#### [WHAT YOU WILL DO]
Restate word for word the lines of the material below, from the line with "Where should I click to: Select the Pan" to the line with "Task: Click the edit pencil icon", both lines included, and no others.

[[ PROVIDED DATA open ]]

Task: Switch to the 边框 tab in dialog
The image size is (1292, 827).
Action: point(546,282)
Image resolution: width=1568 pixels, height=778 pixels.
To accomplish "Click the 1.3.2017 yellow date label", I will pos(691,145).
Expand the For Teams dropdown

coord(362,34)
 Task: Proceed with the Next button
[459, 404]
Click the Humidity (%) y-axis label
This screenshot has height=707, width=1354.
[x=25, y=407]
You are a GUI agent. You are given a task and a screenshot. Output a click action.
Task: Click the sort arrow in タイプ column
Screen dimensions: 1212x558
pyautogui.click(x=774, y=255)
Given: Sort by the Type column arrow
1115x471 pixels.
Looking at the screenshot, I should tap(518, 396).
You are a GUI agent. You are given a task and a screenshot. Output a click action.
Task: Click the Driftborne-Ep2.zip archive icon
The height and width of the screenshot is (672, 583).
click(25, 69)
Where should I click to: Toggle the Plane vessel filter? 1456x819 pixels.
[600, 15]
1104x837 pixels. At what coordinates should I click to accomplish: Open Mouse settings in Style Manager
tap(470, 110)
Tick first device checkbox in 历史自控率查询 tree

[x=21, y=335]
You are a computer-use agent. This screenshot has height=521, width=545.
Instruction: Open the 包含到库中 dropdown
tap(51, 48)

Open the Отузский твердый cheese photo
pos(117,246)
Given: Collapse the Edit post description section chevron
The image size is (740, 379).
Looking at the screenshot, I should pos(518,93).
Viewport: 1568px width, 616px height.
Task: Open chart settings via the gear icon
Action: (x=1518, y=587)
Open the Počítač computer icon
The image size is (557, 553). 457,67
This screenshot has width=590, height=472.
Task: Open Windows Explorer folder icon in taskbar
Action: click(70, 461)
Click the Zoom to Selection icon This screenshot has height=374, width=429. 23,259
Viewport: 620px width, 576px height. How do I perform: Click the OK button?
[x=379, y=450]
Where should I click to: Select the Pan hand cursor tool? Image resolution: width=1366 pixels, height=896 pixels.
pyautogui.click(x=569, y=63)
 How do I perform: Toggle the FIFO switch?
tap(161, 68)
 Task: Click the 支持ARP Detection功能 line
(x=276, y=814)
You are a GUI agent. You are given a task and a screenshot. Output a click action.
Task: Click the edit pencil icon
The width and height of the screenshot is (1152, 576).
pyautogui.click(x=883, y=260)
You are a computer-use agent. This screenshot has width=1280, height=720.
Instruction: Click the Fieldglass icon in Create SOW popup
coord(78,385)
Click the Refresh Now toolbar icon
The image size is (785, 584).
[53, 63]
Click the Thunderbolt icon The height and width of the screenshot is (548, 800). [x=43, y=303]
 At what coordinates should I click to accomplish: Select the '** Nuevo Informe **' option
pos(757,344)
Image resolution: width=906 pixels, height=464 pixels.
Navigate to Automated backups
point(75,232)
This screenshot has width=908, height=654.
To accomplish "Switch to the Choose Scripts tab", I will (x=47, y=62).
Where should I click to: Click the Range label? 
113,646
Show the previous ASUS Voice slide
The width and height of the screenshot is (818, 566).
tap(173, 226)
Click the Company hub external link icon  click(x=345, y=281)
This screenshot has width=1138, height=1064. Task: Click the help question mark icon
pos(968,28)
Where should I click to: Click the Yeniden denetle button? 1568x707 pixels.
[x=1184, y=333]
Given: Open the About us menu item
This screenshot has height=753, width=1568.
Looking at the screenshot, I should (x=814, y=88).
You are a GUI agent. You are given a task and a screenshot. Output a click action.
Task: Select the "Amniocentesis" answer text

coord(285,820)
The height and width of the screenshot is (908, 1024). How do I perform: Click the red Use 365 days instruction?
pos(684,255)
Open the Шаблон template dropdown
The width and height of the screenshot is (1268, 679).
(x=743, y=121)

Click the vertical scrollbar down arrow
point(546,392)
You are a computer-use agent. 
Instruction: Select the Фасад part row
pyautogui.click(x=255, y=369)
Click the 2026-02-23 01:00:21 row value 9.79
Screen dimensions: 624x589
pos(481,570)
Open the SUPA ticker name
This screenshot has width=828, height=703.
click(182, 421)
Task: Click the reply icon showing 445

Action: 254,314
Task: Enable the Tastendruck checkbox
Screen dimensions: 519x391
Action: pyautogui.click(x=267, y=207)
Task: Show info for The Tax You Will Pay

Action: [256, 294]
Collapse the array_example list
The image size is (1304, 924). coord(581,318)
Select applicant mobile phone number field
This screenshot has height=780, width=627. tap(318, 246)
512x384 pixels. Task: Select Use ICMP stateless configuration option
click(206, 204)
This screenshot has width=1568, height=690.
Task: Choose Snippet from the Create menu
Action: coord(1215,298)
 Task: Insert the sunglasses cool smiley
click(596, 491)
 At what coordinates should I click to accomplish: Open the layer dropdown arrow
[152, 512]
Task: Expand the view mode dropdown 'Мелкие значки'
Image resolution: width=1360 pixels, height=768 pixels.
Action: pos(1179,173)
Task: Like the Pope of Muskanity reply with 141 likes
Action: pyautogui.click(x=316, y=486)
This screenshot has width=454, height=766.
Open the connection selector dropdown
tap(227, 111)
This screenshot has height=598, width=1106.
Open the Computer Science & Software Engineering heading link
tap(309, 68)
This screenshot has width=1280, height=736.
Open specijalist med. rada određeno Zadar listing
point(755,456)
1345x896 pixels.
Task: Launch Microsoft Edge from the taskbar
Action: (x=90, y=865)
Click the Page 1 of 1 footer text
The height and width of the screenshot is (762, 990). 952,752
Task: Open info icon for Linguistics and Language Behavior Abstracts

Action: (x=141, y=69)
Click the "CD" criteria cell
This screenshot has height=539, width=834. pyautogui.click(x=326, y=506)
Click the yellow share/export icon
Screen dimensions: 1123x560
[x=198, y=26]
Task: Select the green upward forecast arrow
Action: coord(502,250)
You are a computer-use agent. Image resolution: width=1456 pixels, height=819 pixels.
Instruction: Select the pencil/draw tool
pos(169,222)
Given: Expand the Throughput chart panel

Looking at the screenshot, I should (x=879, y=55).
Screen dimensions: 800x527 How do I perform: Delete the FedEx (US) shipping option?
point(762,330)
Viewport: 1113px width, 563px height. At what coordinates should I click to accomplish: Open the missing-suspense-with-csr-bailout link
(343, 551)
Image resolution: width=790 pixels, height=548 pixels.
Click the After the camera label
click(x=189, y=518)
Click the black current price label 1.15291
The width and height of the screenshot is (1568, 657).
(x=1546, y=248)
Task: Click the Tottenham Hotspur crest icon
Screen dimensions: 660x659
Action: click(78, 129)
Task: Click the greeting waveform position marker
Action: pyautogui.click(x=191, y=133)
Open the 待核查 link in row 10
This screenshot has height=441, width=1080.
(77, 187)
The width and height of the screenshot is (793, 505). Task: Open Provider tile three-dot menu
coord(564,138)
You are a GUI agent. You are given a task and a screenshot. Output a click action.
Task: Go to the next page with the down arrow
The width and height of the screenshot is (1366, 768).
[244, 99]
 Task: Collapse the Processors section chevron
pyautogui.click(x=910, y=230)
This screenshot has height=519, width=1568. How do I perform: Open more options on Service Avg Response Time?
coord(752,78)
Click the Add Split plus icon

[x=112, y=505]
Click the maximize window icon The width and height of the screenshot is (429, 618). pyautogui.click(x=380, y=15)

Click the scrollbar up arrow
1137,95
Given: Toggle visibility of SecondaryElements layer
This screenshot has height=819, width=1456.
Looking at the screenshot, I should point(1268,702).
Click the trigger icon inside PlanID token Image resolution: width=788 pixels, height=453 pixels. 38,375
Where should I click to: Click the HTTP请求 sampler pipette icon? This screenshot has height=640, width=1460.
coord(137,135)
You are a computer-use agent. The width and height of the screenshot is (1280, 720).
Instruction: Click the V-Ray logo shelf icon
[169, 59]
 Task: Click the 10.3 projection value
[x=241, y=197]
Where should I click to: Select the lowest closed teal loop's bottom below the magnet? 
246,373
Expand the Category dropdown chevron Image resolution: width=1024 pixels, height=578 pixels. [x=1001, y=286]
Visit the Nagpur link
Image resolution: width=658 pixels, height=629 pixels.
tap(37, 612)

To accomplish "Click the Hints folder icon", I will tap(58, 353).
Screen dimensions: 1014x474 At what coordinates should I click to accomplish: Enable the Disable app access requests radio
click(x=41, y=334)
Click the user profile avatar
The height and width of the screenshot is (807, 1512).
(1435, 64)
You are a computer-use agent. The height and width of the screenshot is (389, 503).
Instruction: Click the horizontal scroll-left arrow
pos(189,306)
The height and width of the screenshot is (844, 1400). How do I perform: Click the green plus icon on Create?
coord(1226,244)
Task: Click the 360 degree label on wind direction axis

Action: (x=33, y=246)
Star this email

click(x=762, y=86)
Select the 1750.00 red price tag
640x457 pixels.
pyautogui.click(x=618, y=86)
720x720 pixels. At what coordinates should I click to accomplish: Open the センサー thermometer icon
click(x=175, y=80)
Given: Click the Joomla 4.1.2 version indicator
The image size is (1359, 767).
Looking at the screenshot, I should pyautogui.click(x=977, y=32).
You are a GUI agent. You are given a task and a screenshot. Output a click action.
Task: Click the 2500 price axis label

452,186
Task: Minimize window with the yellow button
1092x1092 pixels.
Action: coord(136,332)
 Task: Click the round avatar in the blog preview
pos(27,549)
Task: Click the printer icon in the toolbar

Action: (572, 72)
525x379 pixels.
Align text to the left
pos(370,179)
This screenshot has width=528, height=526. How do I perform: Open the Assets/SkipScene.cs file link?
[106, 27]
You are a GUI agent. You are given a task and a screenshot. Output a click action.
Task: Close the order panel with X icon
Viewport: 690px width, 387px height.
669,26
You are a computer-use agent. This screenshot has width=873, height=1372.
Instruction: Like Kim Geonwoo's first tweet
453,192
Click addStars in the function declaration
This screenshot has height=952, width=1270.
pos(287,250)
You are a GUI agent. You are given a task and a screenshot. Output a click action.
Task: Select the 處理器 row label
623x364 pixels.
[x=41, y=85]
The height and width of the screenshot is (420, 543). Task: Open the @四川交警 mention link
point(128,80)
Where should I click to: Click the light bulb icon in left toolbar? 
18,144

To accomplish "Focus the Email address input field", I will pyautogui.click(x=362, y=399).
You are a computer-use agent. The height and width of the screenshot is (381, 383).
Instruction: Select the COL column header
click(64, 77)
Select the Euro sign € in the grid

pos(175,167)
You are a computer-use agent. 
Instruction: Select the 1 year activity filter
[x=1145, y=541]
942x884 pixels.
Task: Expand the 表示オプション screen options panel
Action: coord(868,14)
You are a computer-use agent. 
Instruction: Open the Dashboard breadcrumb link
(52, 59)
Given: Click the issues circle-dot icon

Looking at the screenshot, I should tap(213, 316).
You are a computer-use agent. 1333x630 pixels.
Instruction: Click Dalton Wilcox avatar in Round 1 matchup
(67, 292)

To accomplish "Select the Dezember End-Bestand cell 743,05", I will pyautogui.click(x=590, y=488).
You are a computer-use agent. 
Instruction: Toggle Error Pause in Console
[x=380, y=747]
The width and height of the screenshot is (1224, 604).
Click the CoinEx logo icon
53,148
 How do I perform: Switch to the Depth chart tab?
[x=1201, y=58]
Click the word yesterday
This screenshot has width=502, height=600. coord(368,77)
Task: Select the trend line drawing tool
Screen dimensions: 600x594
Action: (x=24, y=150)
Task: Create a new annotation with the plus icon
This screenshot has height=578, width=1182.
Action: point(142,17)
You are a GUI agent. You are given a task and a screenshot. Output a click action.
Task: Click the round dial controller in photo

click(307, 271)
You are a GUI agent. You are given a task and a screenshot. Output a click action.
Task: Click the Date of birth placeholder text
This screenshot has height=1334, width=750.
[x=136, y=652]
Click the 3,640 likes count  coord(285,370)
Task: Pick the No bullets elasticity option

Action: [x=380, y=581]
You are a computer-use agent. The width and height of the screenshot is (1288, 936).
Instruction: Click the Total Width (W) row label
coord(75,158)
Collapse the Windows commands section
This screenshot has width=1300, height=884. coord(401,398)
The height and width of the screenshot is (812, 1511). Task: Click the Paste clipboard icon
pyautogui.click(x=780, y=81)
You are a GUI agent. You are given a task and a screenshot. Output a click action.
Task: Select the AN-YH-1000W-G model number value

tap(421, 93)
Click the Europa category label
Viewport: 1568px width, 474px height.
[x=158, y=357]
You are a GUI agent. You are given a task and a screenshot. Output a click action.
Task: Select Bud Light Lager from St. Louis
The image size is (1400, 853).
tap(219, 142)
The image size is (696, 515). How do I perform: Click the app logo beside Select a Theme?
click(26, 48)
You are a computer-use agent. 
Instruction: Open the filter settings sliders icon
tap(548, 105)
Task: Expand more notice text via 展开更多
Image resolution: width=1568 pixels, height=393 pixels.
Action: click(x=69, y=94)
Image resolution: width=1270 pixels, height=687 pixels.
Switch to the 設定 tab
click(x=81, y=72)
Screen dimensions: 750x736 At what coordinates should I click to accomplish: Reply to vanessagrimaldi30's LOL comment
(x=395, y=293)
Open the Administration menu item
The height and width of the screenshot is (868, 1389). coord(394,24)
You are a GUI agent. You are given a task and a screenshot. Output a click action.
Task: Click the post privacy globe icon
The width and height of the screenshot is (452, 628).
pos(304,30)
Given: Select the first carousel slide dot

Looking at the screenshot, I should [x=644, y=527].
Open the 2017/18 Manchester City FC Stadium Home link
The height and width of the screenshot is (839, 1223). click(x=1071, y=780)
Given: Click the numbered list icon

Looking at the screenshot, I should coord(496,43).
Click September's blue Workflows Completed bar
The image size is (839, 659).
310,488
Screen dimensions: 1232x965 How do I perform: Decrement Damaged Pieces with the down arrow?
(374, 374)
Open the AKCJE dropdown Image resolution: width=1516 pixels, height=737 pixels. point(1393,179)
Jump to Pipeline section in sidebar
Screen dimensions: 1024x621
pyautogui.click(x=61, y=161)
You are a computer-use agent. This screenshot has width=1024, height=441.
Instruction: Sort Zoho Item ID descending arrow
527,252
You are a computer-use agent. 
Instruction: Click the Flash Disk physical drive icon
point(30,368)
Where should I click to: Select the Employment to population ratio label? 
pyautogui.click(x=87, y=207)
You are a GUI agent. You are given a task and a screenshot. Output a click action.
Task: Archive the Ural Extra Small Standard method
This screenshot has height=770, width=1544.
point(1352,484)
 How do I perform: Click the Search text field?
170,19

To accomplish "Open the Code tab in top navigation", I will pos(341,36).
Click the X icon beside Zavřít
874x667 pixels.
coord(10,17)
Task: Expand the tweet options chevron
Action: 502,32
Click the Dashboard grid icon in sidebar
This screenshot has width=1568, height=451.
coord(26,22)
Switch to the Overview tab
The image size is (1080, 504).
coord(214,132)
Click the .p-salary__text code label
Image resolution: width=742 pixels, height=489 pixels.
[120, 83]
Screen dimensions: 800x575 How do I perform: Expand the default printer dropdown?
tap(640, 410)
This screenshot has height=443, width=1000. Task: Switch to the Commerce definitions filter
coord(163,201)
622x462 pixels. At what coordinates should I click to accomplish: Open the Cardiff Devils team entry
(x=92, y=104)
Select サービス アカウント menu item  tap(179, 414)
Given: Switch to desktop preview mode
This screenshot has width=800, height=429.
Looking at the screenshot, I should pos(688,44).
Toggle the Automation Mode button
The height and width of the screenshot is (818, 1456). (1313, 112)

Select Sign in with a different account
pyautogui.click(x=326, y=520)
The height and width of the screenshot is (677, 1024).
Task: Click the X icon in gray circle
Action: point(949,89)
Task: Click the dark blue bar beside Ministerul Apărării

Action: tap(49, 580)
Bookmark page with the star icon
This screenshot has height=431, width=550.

[[ PROVIDED DATA closed ]]

#### [SOLUTION TO THE PROBLEM]
Where should I click to: Select the Pan hand cursor tool? Image resolution: width=1366 pixels, height=896 pixels.
pyautogui.click(x=569, y=63)
 How do I perform: Toggle the FIFO switch?
tap(161, 68)
 Task: Click the 支持ARP Detection功能 line
(x=276, y=814)
You are a GUI agent. You are given a task and a screenshot. Output a click action.
Task: Click the edit pencil icon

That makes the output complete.